What, your "Who Farted?" t-shirt was at the cleaners?

This complaint has undoubtedly been made already, but before we consign Ronald Reagan Week to history: Is it too much to ask that Americans try and look presentable when they show up for the President's funeral? Many times last week I heard the old chestnut about how Reagan insisted on wearing a suit whenever he entered the Oval Office. Didn't anybody notice how many of his apparent admirers seem to think Bermudas and a fanny pack are proper attire for a closed-casket viewing that's being televised around the world (even to extremists who believe our country is decadent)?

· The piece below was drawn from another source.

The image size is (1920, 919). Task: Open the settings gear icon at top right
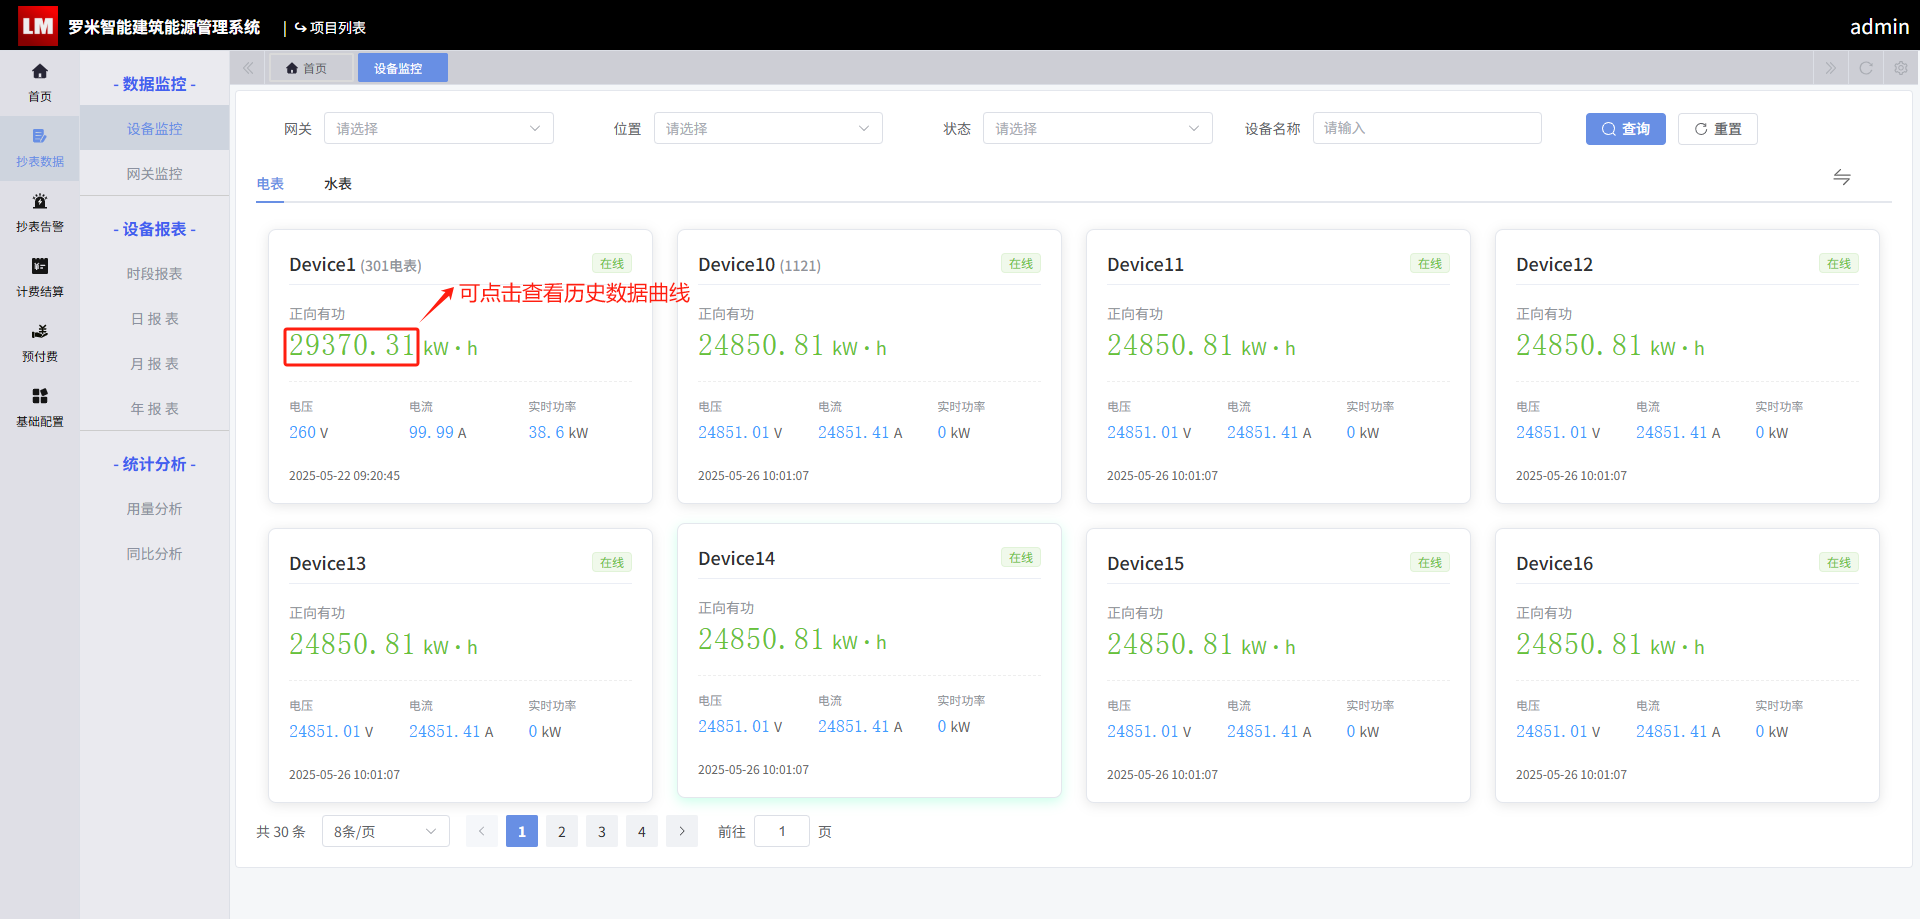[1901, 68]
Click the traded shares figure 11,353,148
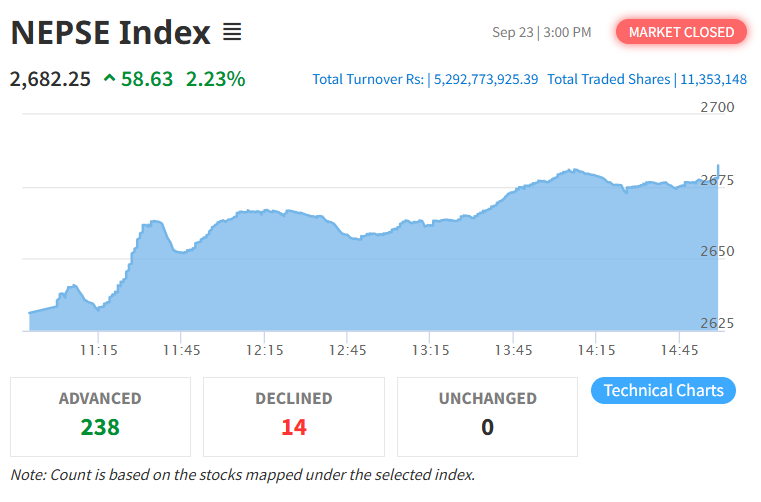 [x=713, y=79]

Here's a typical shot. (Of course, I'm not referring to the impeccably turned out George and Laura but to the herd of slobs behind them.) I've heard the excuse that these yahoos were just visiting D.C. in their Really Relaxed-Fit tourist gear, and ended up at the coffin before they had a chance to change. This sounds like the guy who wandered into a highway rest stop and ended up having gay sex before he realized what was going on. Isn't there a Marshalls in the nation's capital? A Ross Dress for Less? Is it really that much of a burden to pick up a coat and tie on your way to pay your last respects to a beloved president?

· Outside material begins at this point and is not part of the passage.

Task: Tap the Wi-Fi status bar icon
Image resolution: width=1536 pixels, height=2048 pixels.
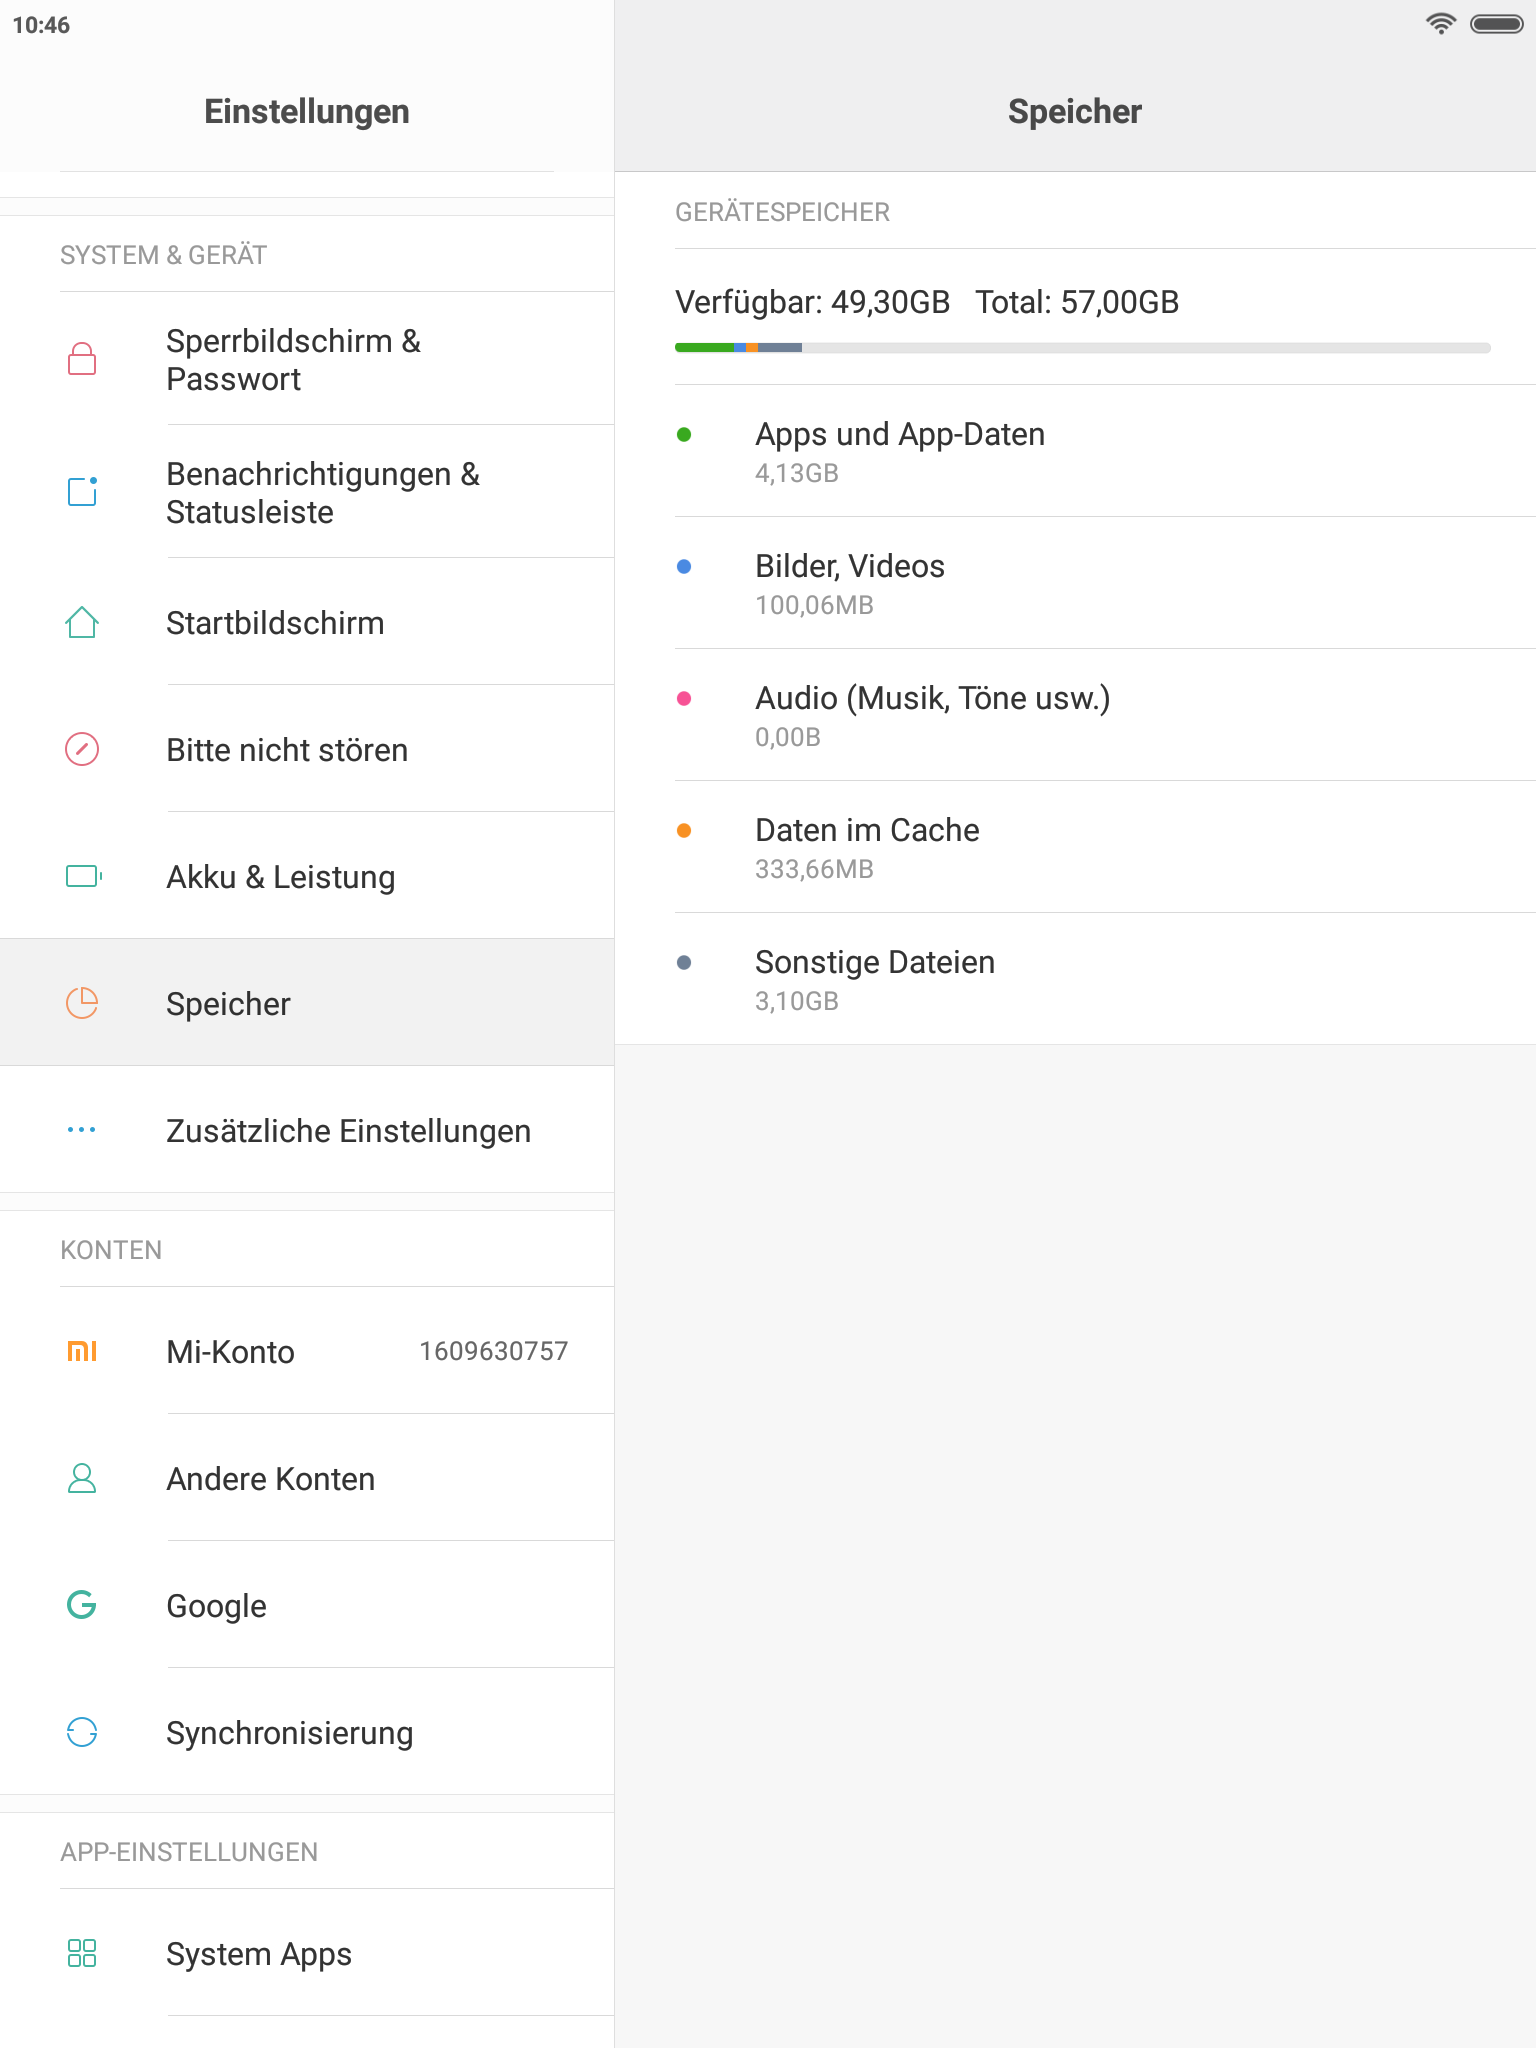Action: [1440, 24]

But then it's never that simple, is it? For while The Gipper's thoughts on proper attire were duly trotted out last week, his role in undoing dress codes went unremarked. In fact, Reagan was instrumental in getting Americans acclimated to the dressed-down presidential look. It's tempting to chalk up his rejection of the dark blue/black suit continuum to classic California casual style (dig this ecru ensemble at Arlington). But as we know from the infamous glen plaid suit he wore on his 1982 trip to Europe (no picture available, sadly), Reagan opposed central planning in fashion as well as economics. Casual Friday was not even a glimmer in those distant days, but between Dutch and Don Johnson (not to mention George H.W. Bush, who wore a Members Only jacket with the sleeves rolled up while debating Geraldine Ferraro in 1984), the tyranny of the IBM suit was broken by the end of the decade.

Like the Afghan mujahideen, however, Casual Wear was an anti-communist tool easier to build than to dismantle. And last week this one came back to us in a fashion catastrophe of stunning proportions.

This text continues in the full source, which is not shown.